To add more confusion, Fed's Mester was pretty adament that the Fed Funds target needs to go higher (the Fed projected 5.10% and she implied 5.25% consistent with the idea). She also sees rates remaining steady for a long while. Mester and the Fed at 5.10%. The market at 4.08%. Something has to give, right?
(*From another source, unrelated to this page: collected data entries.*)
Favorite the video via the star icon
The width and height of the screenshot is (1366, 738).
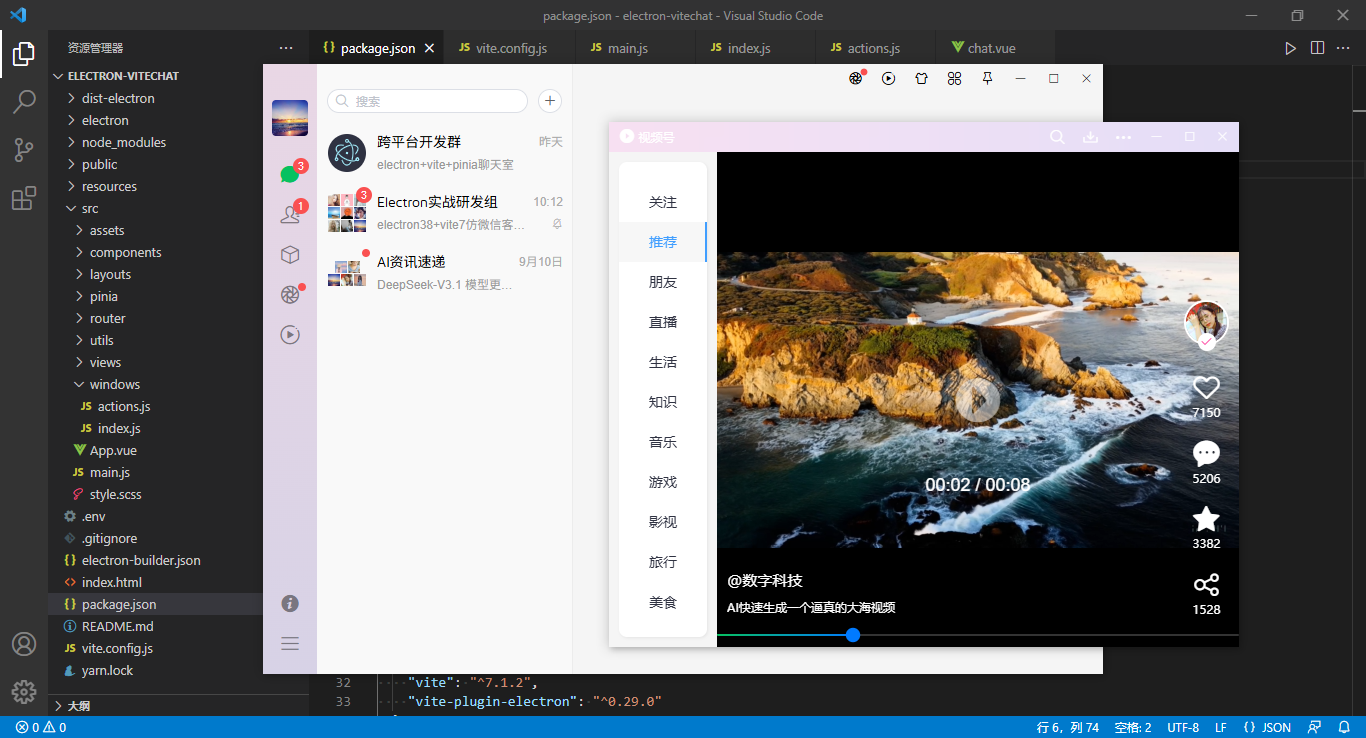(x=1206, y=518)
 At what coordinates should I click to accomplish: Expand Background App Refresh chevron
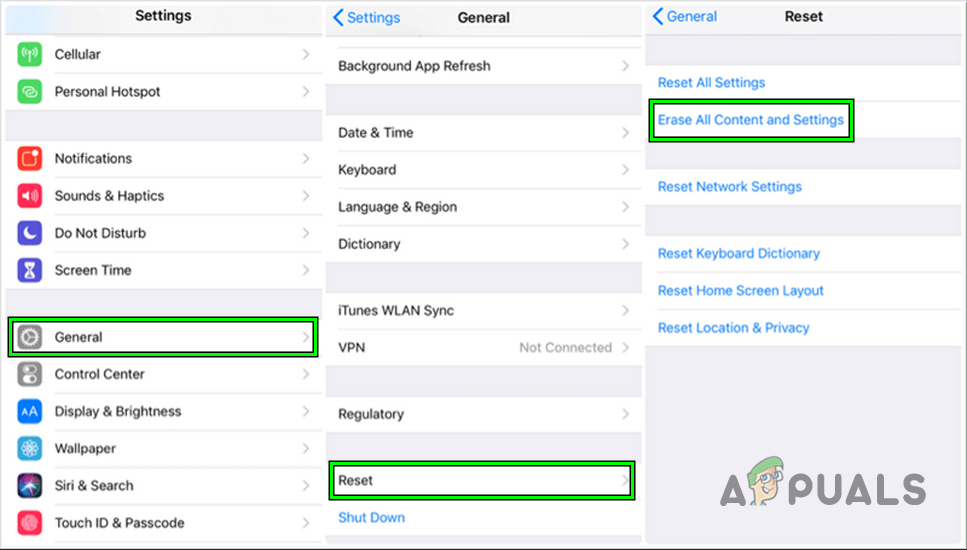(626, 66)
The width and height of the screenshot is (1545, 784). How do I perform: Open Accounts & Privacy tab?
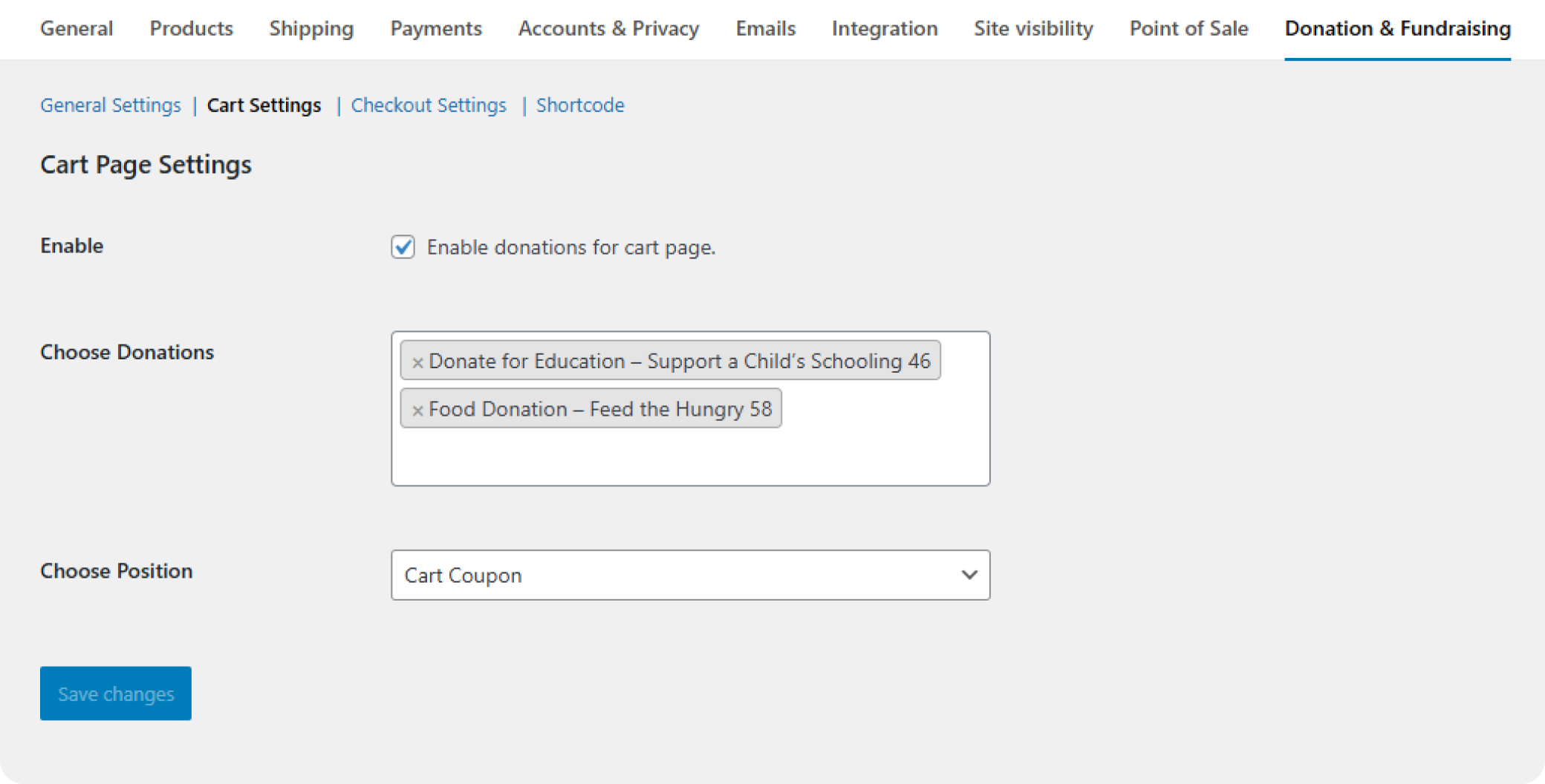[x=608, y=28]
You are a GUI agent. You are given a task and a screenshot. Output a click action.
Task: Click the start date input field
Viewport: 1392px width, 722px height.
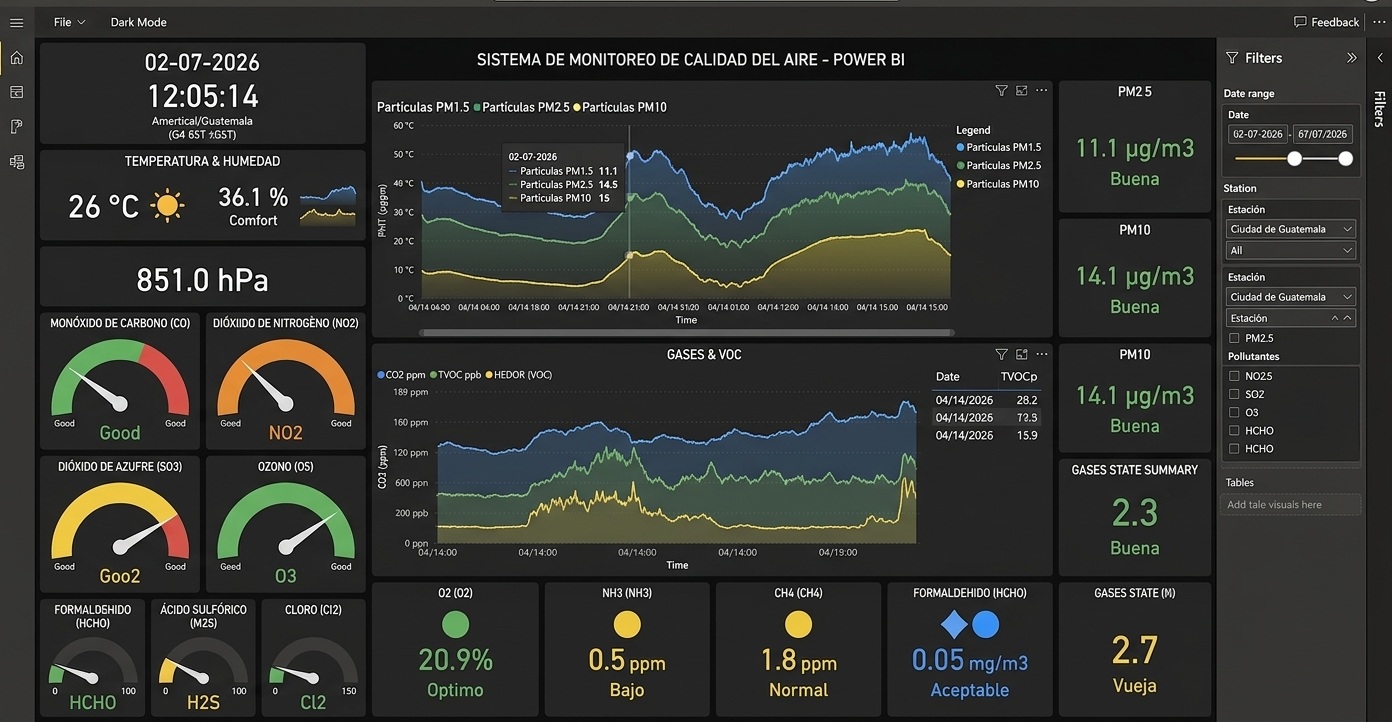(1258, 134)
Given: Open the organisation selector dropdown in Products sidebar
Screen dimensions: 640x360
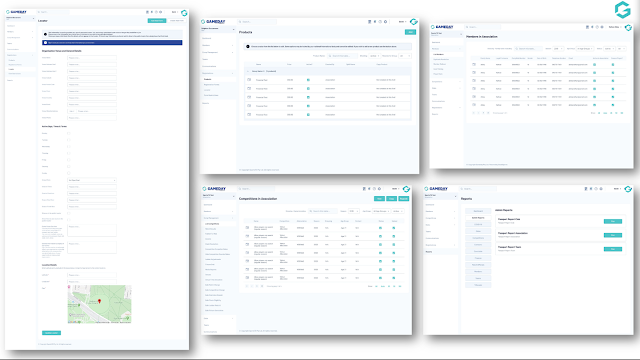Looking at the screenshot, I should (x=218, y=29).
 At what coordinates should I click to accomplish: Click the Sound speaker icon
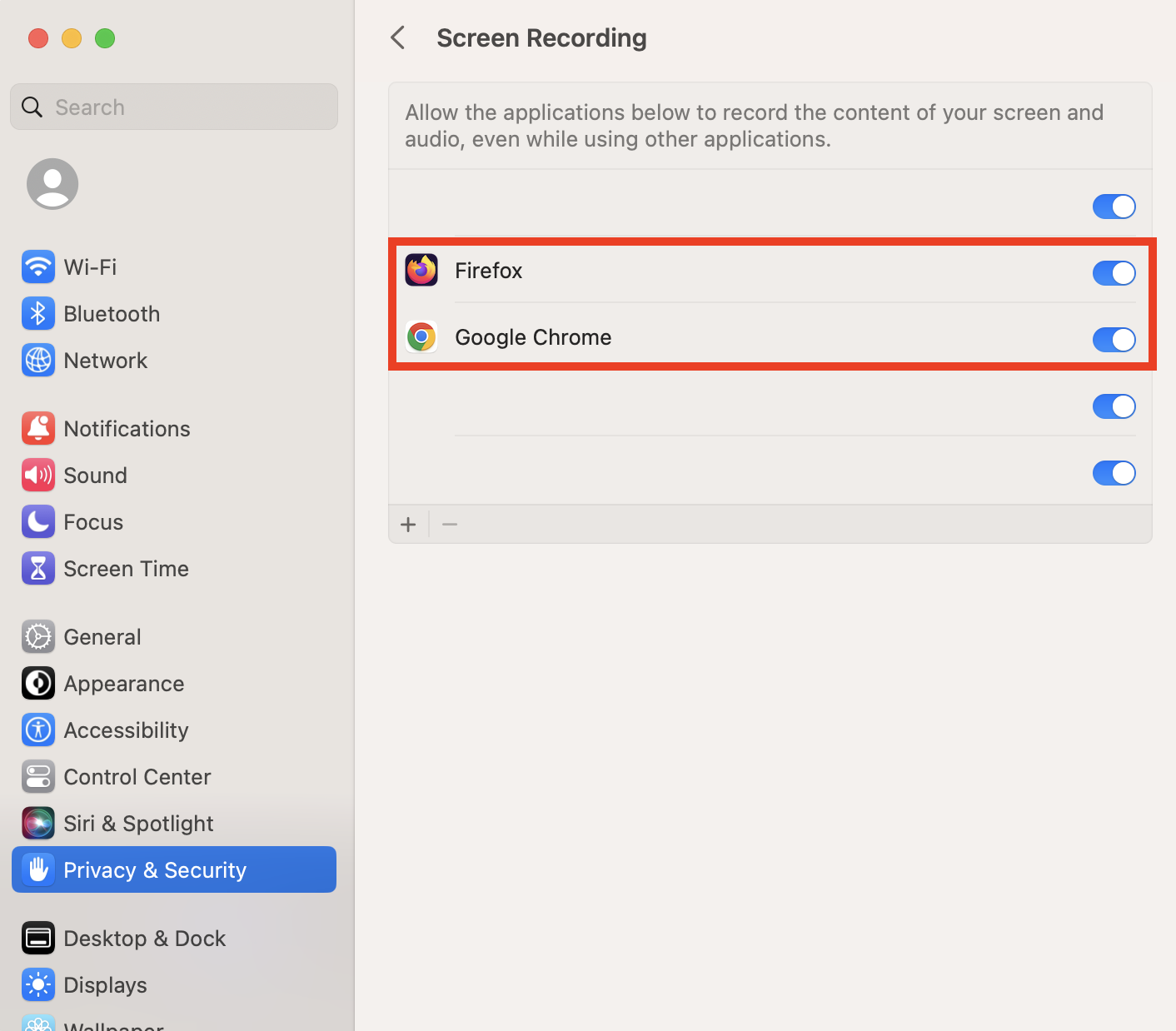pos(38,476)
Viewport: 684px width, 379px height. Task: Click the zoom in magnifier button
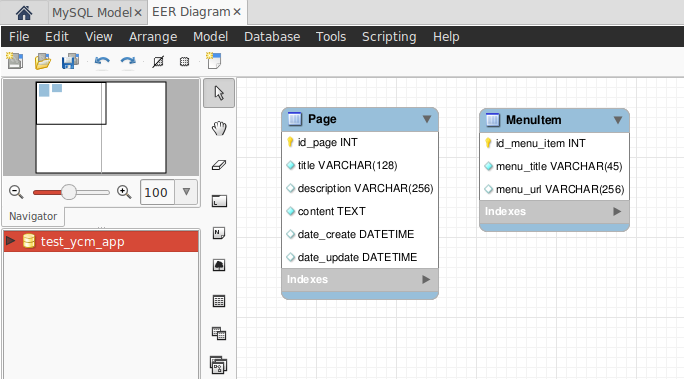click(124, 192)
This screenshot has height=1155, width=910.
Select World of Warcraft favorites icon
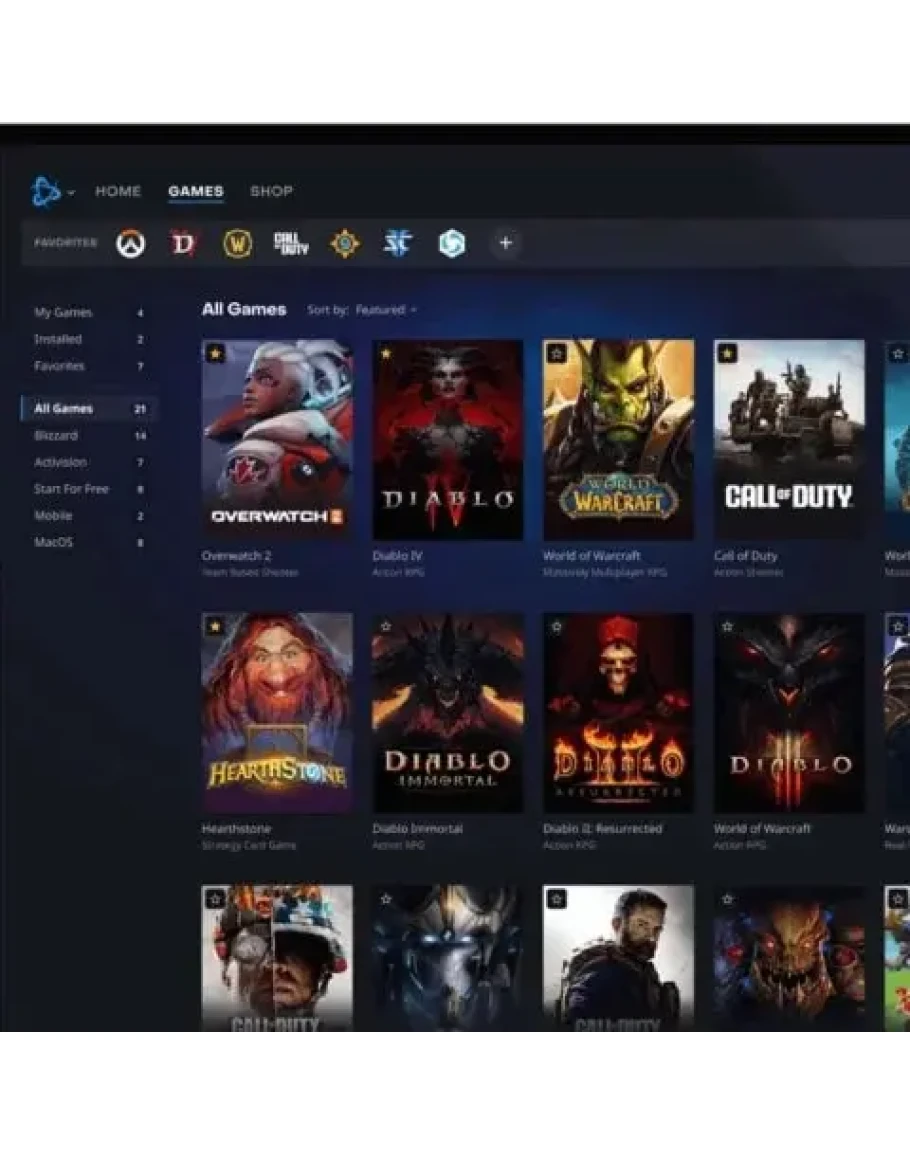pos(237,243)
The USD today did not follow the lead from the lower US yields (or lower stocks). The greenback is closing the day mostly higher vs the major currencies with gains vs the EUR, GBP, CHF, CAD, and AUD (see changes of the major currencies vs each other from the charts below). The USD is lower vs the JPY and little changed vs the NZD. The JPY is ending the day as the strongest of the major currencies today, while the AUD is the weakest. This week the RBA kept rates unchanged at 3.6%. In contrast the RBNZ raised rates by 50 basis points to 5.25% and implied another hike in May of 25 bps. HMMM. If the Fed vs the US debt market is diverging, RBNZ vs RBA is another divergence that makes you wonder.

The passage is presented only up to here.